Energie : L’Afrique sous-électrifiée malgré son potentiel

Les représentants de 52 compagnies d’électricité d’Afrique ont fait mardi l’amere constat que leur continent est sous-électrifié en dépit d’un potentiel hydroélectrique exceptionnel. Ouvrant les débats à Tanger, le directeur général de l’Office national de l’électricité marocain (ONE) Younes Maamar a insisté sur les déficits structurels en notant que le taux d’électrification en Afrique est 36%, et seulement 24% en Afrique subsaharienne, malgré «un potentiel en hydroélectricité exceptionnel», a-t-il dit. Il a fait mention de la prévision de l’Agence internationale de l’énergie, selon laquelle il faudrait un investissement minimal de 350 milliards de dollars pour que le taux d’électrification atteigne 51% à l’horizon 2030. La 39e assemblée générale de l’Uunion des producteurs, transporteurs, distributeurs d’électricité d’Afrique [UPDEA] se tient jusqu’à mercredi en présence des dirigeants de 52 compagnies représentants 42 Etats africains. «L’électricité est un facteur incontournable de développement et l’électrification est un défi important pour l’Afrique», a souligné Amina Benkhadra, ministre de l’Energie, dans un discours prononcé en son nom.
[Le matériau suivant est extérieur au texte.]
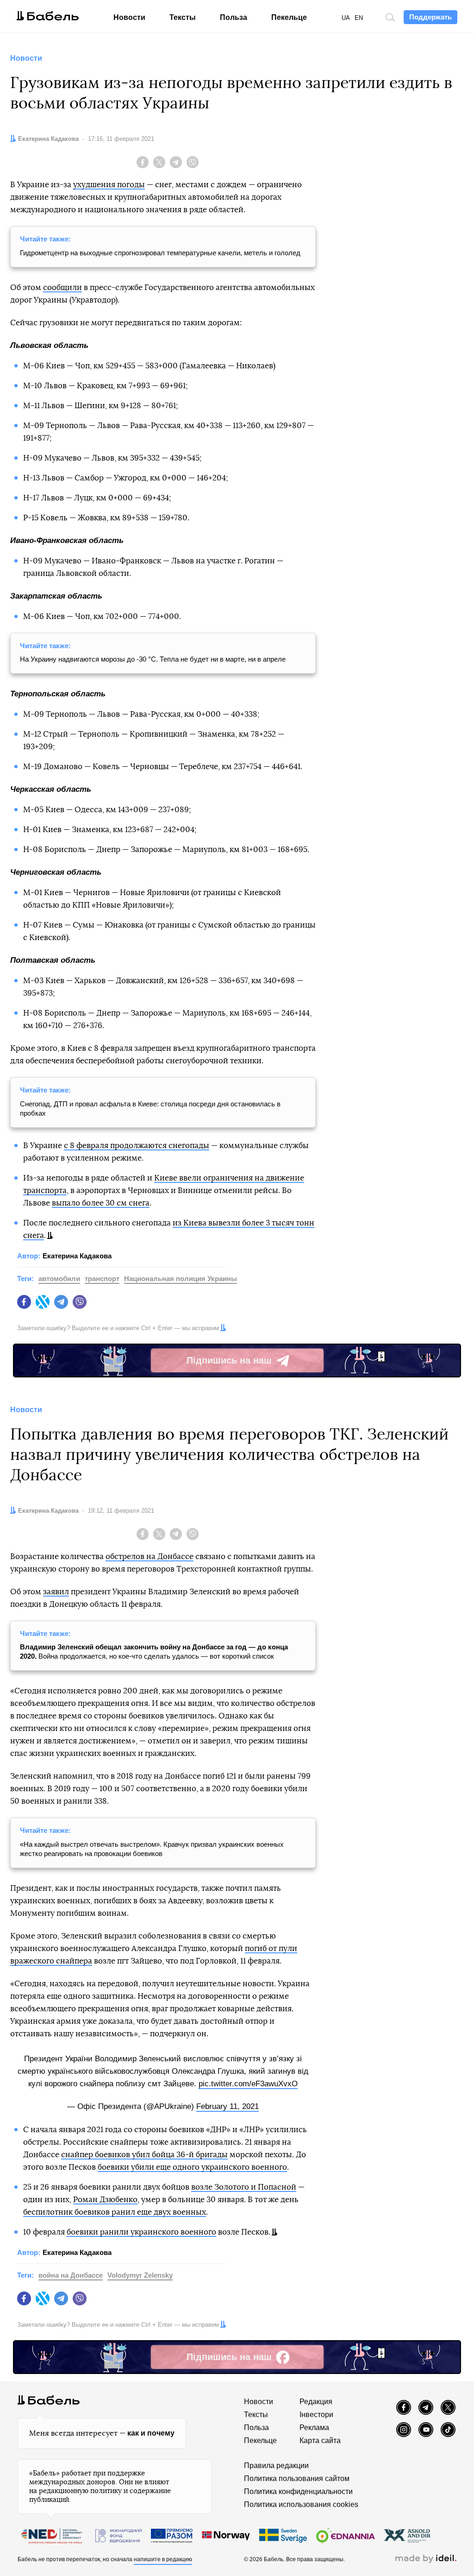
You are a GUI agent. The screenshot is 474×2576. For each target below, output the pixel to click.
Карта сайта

Elle a souligné que la conjoncture actuelle du marché des matières premières, notamment des hydrocarbures, avait «un impact négatif sur l’économie des pays non-producteurs qui, pour préserver le pouvoir d’achat de leurs populations et la compétitivité de leurs économies, sont contraints d’atténuer les effets de ces hausses à travers d’importants efforts financiers». Toujours dans le domaine des dépenses publiques, et à la veille d’un débat sur la libéralisation des secteurs électriques nationaux, Mme Benkhadra a affirmé qu’au Maroc «le secteur public n’est plus en mesure de mobiliser d’importants capitaux et que le secteur privé autant que les bailleurs de fonds seront sollicités pour réaliser ces projets». Les participants doivent débattre notamment de "la question des déficits énergétiques en Afrique" et de "l’ouverture des marchés électriques africains à la concurrence".